The World Is A Beautiful Place & I Am No Longer Afraid To Die
by Chad Jewett
Over their very productive five years as a band, Connecticut emo collective The World Is A Beautiful Place and I Am No Longer Afraid To Die have evinced an admirable refusal to stay in one place for long. Their first EP was titled Formlessness, and that fluidity has increasingly seemed like a mission statement for the band, whose ranks have expanded from an initial quartet to more than double that number. Along the way The World Is has moved from the scruffy renaissance emo of Josh Is Dead, through the crafted indie pop of a split with Deer Leap, and into the theatrical suite-like subtleties of their sole full length, Whenever, If Ever. If fans clamor for some kind of return to form for the band, what they’re actually doing is choosing some passing instant, some snapshot of The World Is A Beautiful Place’s trajectory. By now it ought to be clear that the band has little interest in that kind of backtracking, even if their narratives are at their absolute best when they’re concerned with hauntings, memories, and past glories.
It’s that mix of reminiscence while moving into newer and subtler registers that defines the band’s excellent new EP, Between Bodies, a collaboration with poet Chris Zizzamia. Further, while the album presents a challenge in its blending of atmospheric, slow-phase indie rock and Zizzamia’s frequently abstract and largely expressionistic narratives, it also feels like an arrival of sorts for the band, as if for the first time we’re getting a solid sense of the art that The World Is can make when it manages to collect itself and direct its own energies. Whenever, If Ever has slowly caught on because of its breathless sense of wonder, but it was also a sort of ad hoc production made in a time of transition for the band. Between Bodies, despite its liminal title, might just be our first best sense of who this band really is.

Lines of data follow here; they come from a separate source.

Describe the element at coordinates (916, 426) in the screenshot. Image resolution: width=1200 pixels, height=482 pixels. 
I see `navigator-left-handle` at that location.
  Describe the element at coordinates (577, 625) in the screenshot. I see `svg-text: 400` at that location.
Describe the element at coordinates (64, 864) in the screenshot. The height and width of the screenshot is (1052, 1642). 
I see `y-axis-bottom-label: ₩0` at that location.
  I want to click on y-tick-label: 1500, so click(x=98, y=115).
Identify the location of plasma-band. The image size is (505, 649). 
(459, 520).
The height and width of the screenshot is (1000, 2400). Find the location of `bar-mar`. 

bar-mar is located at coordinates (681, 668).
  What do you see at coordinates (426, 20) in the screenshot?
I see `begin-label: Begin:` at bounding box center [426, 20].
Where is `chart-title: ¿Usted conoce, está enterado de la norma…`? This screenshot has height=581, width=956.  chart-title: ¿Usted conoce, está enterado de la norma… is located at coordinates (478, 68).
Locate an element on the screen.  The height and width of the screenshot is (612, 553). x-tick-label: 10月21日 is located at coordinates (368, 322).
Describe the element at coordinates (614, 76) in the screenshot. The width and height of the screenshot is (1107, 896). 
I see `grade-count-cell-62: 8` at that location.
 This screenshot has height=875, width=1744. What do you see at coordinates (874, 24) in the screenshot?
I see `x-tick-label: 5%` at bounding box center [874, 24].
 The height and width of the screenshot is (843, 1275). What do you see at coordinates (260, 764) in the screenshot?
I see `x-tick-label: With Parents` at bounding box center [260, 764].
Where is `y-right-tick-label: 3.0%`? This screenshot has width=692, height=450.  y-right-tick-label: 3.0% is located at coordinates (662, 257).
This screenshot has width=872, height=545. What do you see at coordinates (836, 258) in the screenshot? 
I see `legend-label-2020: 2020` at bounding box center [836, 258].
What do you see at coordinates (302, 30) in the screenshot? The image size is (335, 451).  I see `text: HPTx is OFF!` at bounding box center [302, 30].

In fact, it is very much our first real glimpse at what David Bello’s sense of tunefulness and storytelling brings to The World Is. Take “Thanks”, a propulsive pop song that pairs Bello’s buoyant, compelling melody to a silvery, looping synth and the sort of dramatic slow build that defined Whenever, or the short, conversational verse at the center of “$100 Tip,” a brief but moving story that maintains the band’s gift for tying entire songs to singular images and fleeting still-life memories. It is also Bello’s magisterial, compact melody that stitches together the dreamy, waltzing “Space Exploration To Solve Earthly Crises”, serving to add a haunting counterpoint to Zizzamia’s centered storytelling.
Zizzamia, for his part, has an equal gift for melody, and his spoken-word is an almost uniformly apt fit for the emotional effusiveness of The World Is. Take the album opening “blank#8 / Precipice” whose fits and starts and slow-building crescendos are matched by Zizzamia’s own sense of rhythm, so that certain ends of sentences arrive with rhyming drum fills (drummer Steven K. Buttery’s work is excellent throughout), where run-on sentences accumulate as the band swells. There’s a jazz-like instinct for filling in space and leaving other gaps empty that distinguishes Zizzamia’s performance across the record; it’s poetry from a spatial thinker. Elsewhere, Zizzamia begins “If And When I Die” with a staccato sentence (“No. One. Is. Invincible / No. One. Is. Immortal) to match the song’s jabbing, stomped punk. When the song spreads out and a gorgeous keyboard melody, courtesy of Katie Shanholtzer-Dvorak (whose work continues to be the highlight of the band’s dense sonic quilts), rises to the surface, it seems to call and respond alongside Zizzamia, managing the considerable feat of turning spoken-word poetry into hooks, of making pop music out of abstracted post-hardcore.
Indeed, the fact that the band manages such compelling loveliness and its most deeply avant-garde take on emo and post-rock makes it all the more baffling to see the small but loud dismissals that have bobbed up here and there in the album’s wake. One stumbles across Tumblr comments requesting versions of the album sans Zizzamia’s contributions and ponders the odd place that independent music is in right now (and the lack of empathy required to make such a request). Indeed, for those who’ve embraced this renaissance of thoughtful, expansive emo, it’s instructive to remember how knee-jerk backlash affected the work of Saves The Day after their brilliant but unpopular In Reverie, or how The Get Up Kids were arguably stifled by the backs turned against their masterpiece, On A Wire. It’s even more ironic that the album leaked – try squaring that internet snark with the fact that people apparently couldn’t wait another second to have the album on their iPhones. The band has repeatedly joked that fans would hate Between Bodies, but ultimately, it’s depressing that they have to. Because in reality, The World Is A Beautiful Place have likely made their most adeptly constructed and emotionally moving album, a small tour de force of big risks, a fascinating expansion for a band that remains forever committed to the ideas just outside of yesterday’s orbits.